Paper No. 258-3
Presentation Time: 9:30 AM

CASE STUDIES OF DIVERGENCE ALONG THE NORTH PACIFIC RIM


VANLEUVEN, Abby Amelia1, WILES, Gregory2, D'ARRIGO, Rosanne D.3, WIESENBERG, N.2, ANCHUKAITIS, Kevin J.4, NASH, T.A. Jr2, and SOLOMINA, Olga5, (1) Geology, The College of Wooster, 1189 Beall Ave, Wooster, OH 44691, avanleuven14@wooster.edu, (2) Department of Geology, The College of Wooster, 1189 Beall Ave, Wooster, OH 44691, (3) Tree Ring Lab, Lamont-Doherty Earth Observatory, Palisades, NY 10964, (4) Lamont Doherty Earth Observatory, Columbia University, 61 Route 9W, Palisades, NY 10964, (5) Institute of Geography, Moscow State Univeristy, Russian Academy of Sciences, Startomonetny-29, Moscow, 119017, Russia
High latitude climate has been significantly changing and is predicted to do so into the future. As a result temperature-sensitive forests have also been responding variously, releasing, declining or tracking the warming. In some cases this change is recognized as a divergence, where tree growth diverges from climate trends. Divergence has been primarily documented in temperature-sensitive tree species at interior sites in the Arctic. This study examines the diverse divergence from case studies in coastal areas along the Pacific Rim.

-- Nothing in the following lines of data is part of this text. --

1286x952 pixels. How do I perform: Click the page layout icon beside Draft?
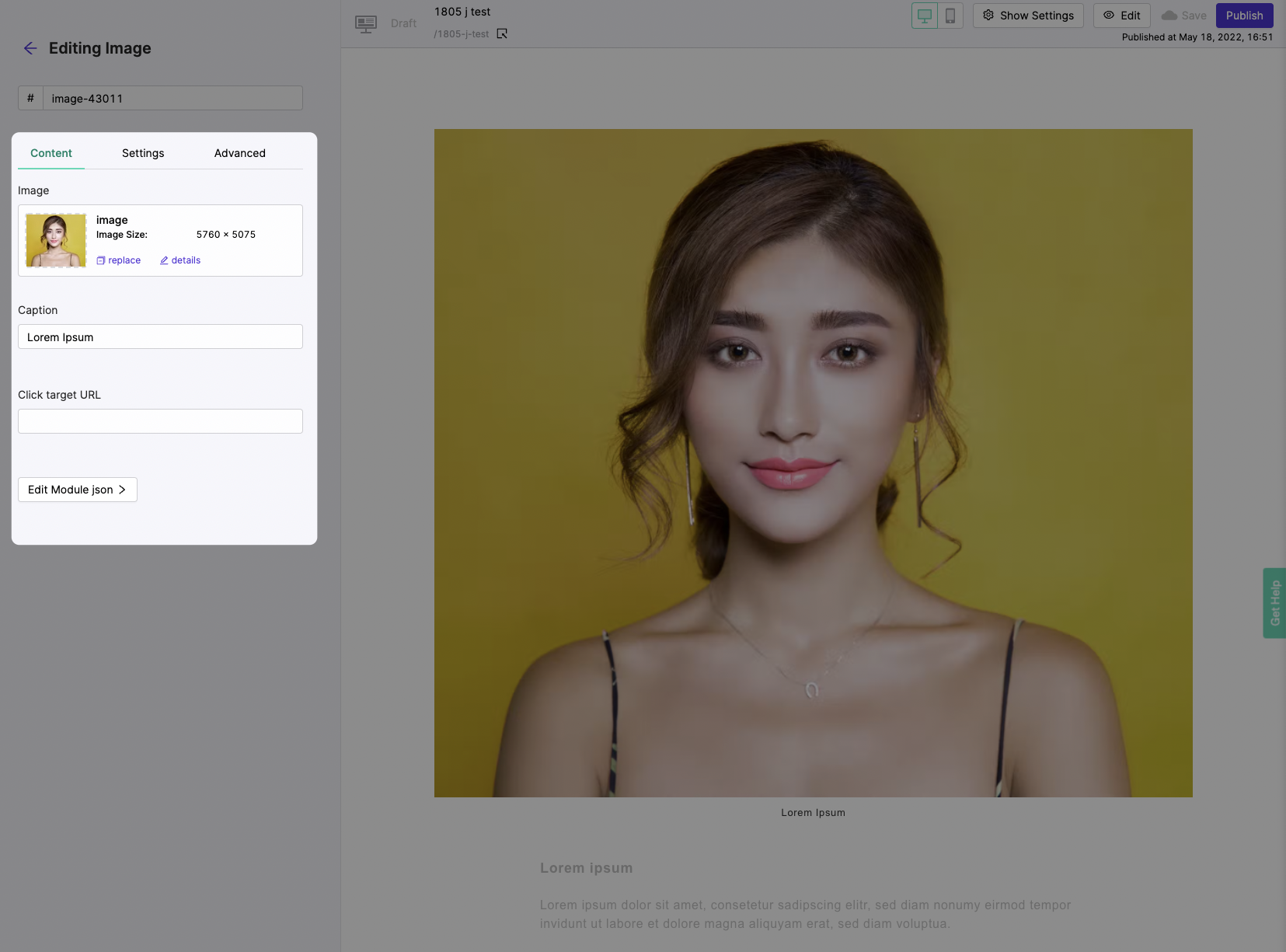[x=366, y=24]
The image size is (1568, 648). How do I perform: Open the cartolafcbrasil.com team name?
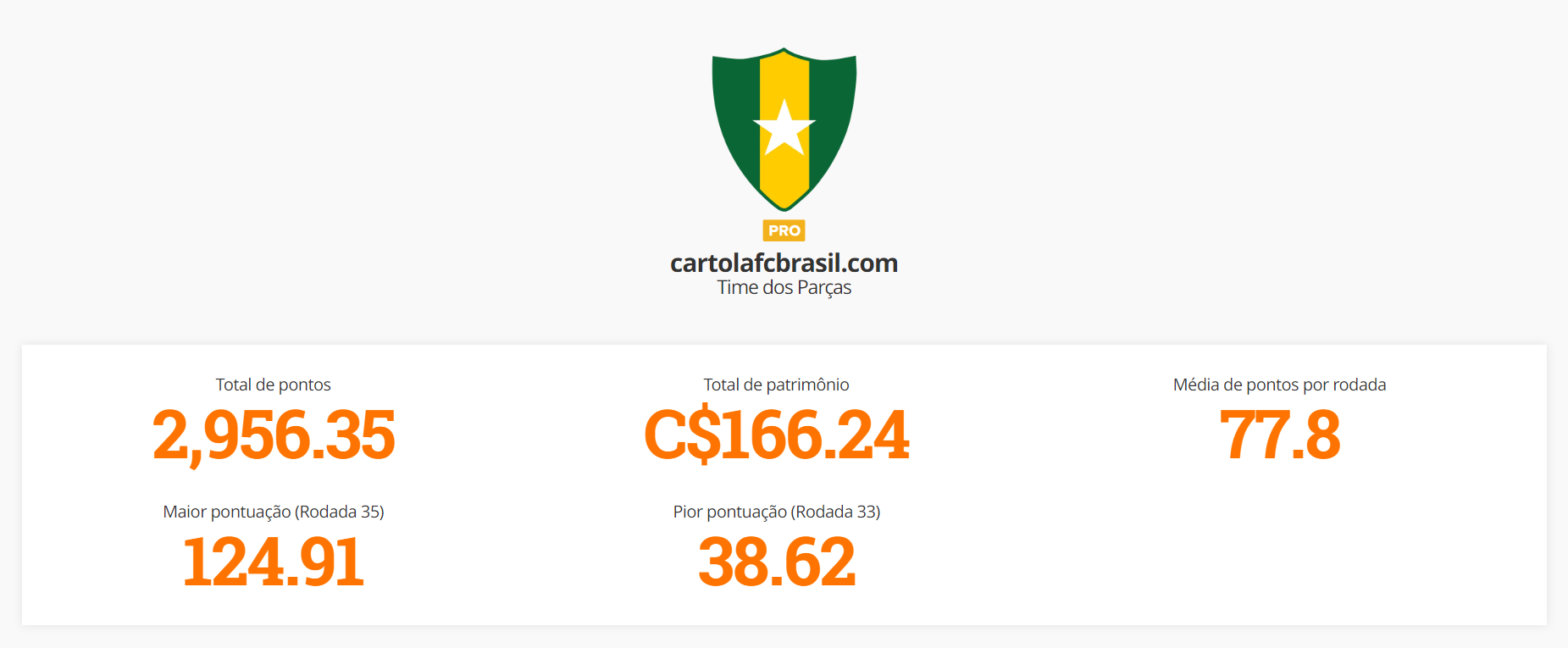pos(784,263)
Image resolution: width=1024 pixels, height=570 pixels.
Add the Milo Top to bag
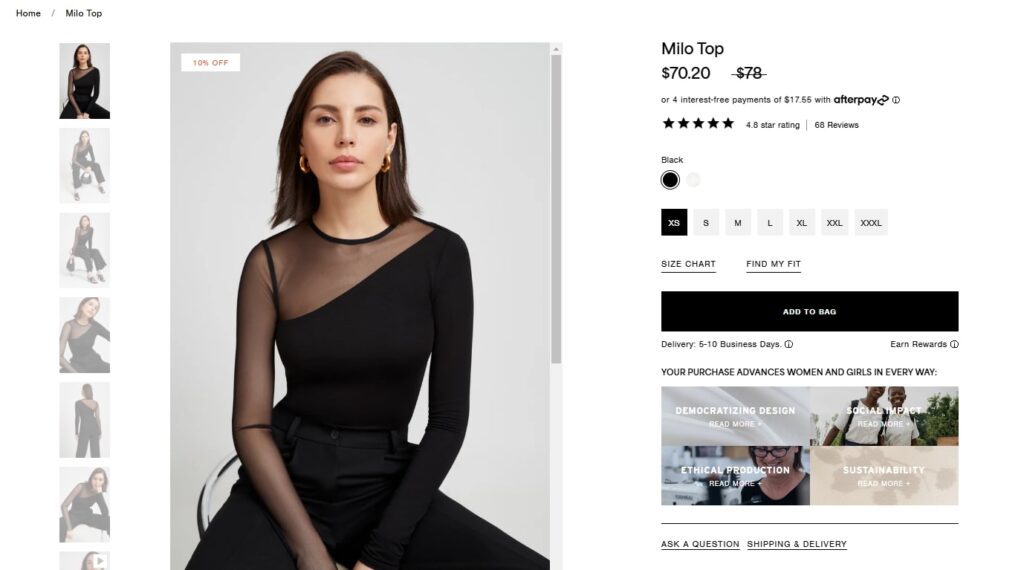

Dendroclimatic analysis of tree ring data from low elevation yellow cedar are consistent with decreased tree growth caused by warming, resulting in a loss of insulating snow cover and frost damage to the root zone. Low-elevation mountain hemlocks similarly show signs of decreasing ring width, whereas at high elevation sites growth is releasing. Two additional species located in coastal areas, shore pine from S.E. Alaska and larck from Sakhalin Island in the Russian Fareast, show decline in ring widths at some sites, and ongoing climate analysis of the ring width series from these species can help identify the influence that climate may have in their decline. In the case of shore pine, decline at one site began in the 1950’s and now opportunistic biotic factors have likely help to sustain the reduction in growth. On Sakhalin Island a drop in growth aligns with a decrease in sea ice, here we are testing the hypothesis that earlier springs may result in de-hardening and damage from late frosts and thus the warming is detrimental to growth.

Although decline in forests related to climate are widely reported in the Arctic, our case studies here show that coastal forests from the North Pacific too are being impacted, however the mechanisms at work often differ from site to site.